Index generation

Question

Index generation

Akazhiel opened this issue 3 years ago · 3 comments

Hello!

I'm trying to generate the index but it's taking way too much ram, tried running it on a 60GB machine and it wasn't enough. I guess my fastq file may be too big, since it's 255Gb compressed. Is there a way that I could split the fastq, then generate multiple indexs and combine them?

Best regards,

Jonatan

Answer 1 · 2021-10-29T13:38:50.000Z

Is there a way that I could split the fastq, then generate multiple indexs and combine them?

Theoretically, yes, but in practice, I'm unaware of a recent implementation that will likely help with your memory issue.

Can you tell me the approach you're using for construction and where the main source of memory consumption is in that process?

Answer 2 · 2021-10-29T13:41:41.000Z

Hello.

I'm skipping the sort step since you mention in the README that it can be skipped if we are only using it for correcting reads.

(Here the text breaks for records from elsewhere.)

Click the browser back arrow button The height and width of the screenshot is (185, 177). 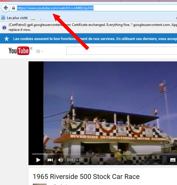click(x=5, y=8)
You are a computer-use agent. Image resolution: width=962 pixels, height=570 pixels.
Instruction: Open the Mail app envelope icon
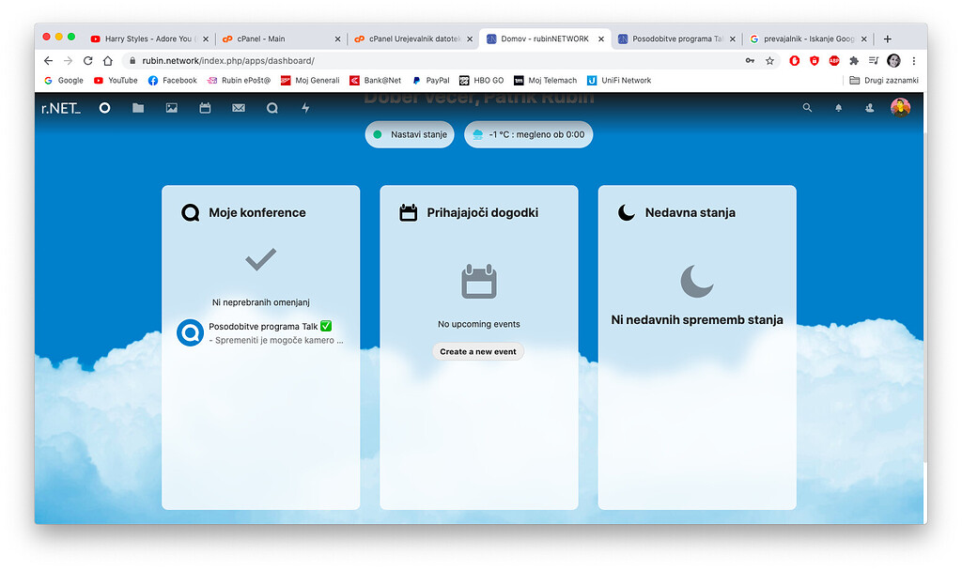[x=239, y=108]
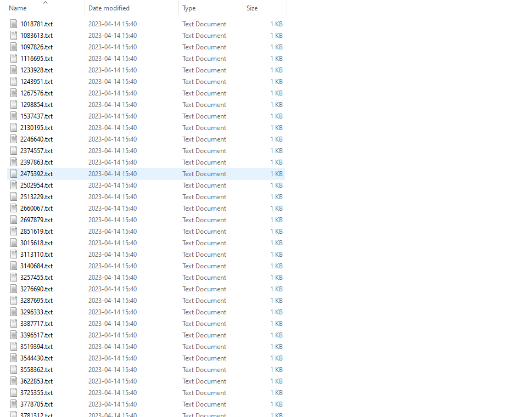520x417 pixels.
Task: Click the file name 3015618.txt
Action: point(36,243)

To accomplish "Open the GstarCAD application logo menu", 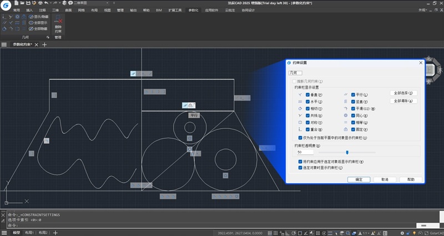I will 6,4.
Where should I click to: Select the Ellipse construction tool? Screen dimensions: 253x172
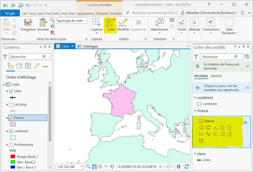pos(201,134)
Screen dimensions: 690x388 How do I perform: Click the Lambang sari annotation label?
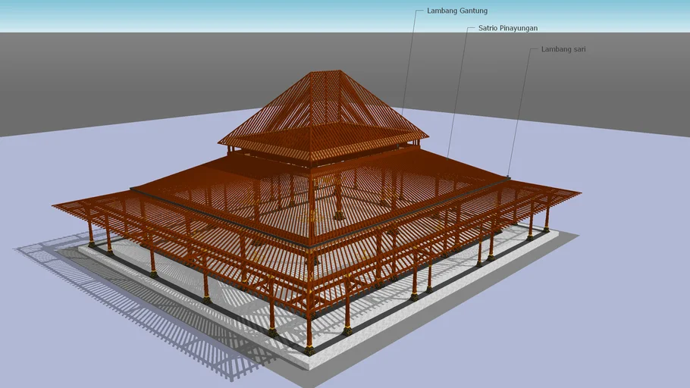coord(563,49)
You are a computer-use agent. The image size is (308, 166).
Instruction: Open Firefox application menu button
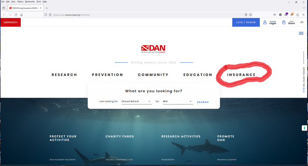coord(303,15)
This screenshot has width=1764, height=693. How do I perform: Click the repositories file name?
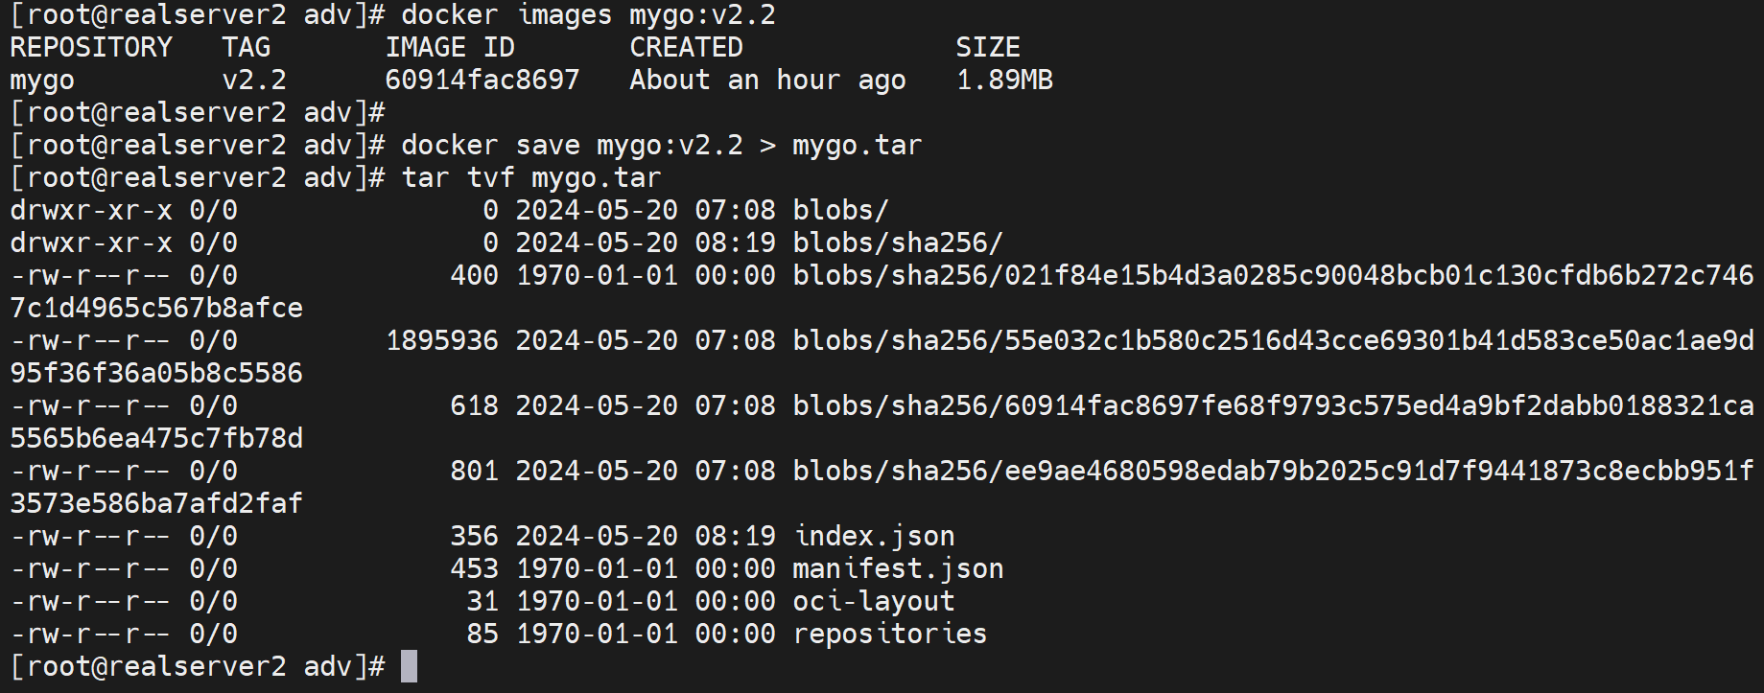click(x=890, y=635)
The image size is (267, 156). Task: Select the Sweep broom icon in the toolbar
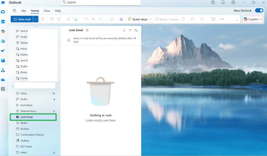click(68, 19)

What causes the major memory consumption is the ropebwt2 step since I believe it keeps everything in memory and it doesn't generate an output until it finishes, thus why the memory consumption keeps increasing all the time.

Answer 3 · 2021-10-29T14:07:09.000Z

Okay, that's what I figured since most are using that method. The short answer is there probably isn't a great workaround other than getting a machine with more memory, or simply using less of the data (this will obviously impact fmlrc2's downstream performance).

If you're feeling experimental, you could try a tool I'm currently working on: msbwt-build. Anecdotally, it tends to use slightly less memory (probably only 5-15% less), but I haven't formally benched the memory usage across a bunch of datasets to know for sure.